EXTRAIT SOURCE »
* * *

Wednesday, September 19, 2012

Chrétiens et musulmans en dialogue : une possibilité et une nécessité


Dr. Pamela Chrabieh. Huile et Acrylique (technique mixte). 2011


"Le Moyen-Orient est actuellement sous fortes pressions. Les menaces échangées régulièrement entre l’État hébreu et la République islamique d’Iran font craindre aux peuples de la région le pire. On craint également les retombées négatives sur la sécurité régionale de la chute d’un régime damascène à la décomposition lente mais certaine. Les récentes manifestations violentes contre des intérêts américains dans plusieurs pays musulmans alourdissent encore davantage un climat déjà pesant. C’est dans ce contexte inquiétant que le Pape Benoît XVI a effectué une visite de trois jours au Liban." (Aziz Enhaili. http://www.tolerance.ca/Article.aspx?ID=144788&L=fr).

Le Liban "message" de dialogue interreligieux, exemple pour le Moyen-Orient et pour le monde... Si ce pays meurtri par des décennies de guerre ne peut réussir le pari de la convivialité, la théorie du choc des civilisations/cultures/religions serait seule appliquée... Les exhortations de Jean-Paul II et de Benoît XVI sont claires à ce niveau.

Il est évident que le dialogue entre chrétiens et musulmans au Liban - ne pas oublier aussi les juifs libanais et les Libanais d'appartenances et de croyances diverses - n'est pas le seul pilier de la construction de la paix,  toutefois, est une nécessité majeure. Tant que la gestion socio-politique de la diversité au Liban se base sur le partage du pouvoir entre confessions ou communautés religieuses (le confessionnalisme), et que la mentalité de la plupart des Libanais est confessante, il est évident que toute réconciliation devrait faire avec cette gestion et cette mentalité, du moins comme première étape en vue de réformes progressives.

* * *

Entrées de repérage d'éléments

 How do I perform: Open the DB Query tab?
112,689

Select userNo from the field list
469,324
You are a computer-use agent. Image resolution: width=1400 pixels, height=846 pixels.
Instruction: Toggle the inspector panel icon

* * *

VOS TÂCHES »
**a)** Traduisez en anglais la phrase suivante, tirée du texte sur le dialogue entre chrétiens et musulmans : « Les récentes manifestations violentes contre des intérêts américains dans plusieurs pays musulmans alourdissent encore davantage un climat déjà pesant. »
**b)** Poursuivez le texte sur le dialogue entre chrétiens et musulmans au Liban en reprenant après sa dernière phrase.

RÉPONSES FOURNIES »
**a)** The recent violent demonstrations against American interests in several Muslim countries weigh even more heavily on an already oppressive climate.

**b)**
Mes étudiants me posent toujours la question suivante, quel que soit le milieu universitaire (USEK, USJ, NDU au Liban; Université de Montréal au Québec-Canada): le dialogue entre chrétiens et musulmans est-il possible? Ma réponse: oui. Il existe depuis des centaines d'années. Il présente plusieurs formes, des avantages et se heurte à divers obstacles. Même si l’historiographie traditionnelle insiste souvent sur les relations marquées par les affrontements militaires et politiques, le dialogue entre chrétiens et musulmans a débuté dès la naissance de l’islam. Un dialogue certes souvent ébranlé par  les soubresauts, les tensions et les conflits, mais en évolution continue, notamment au cours des dernières décennies.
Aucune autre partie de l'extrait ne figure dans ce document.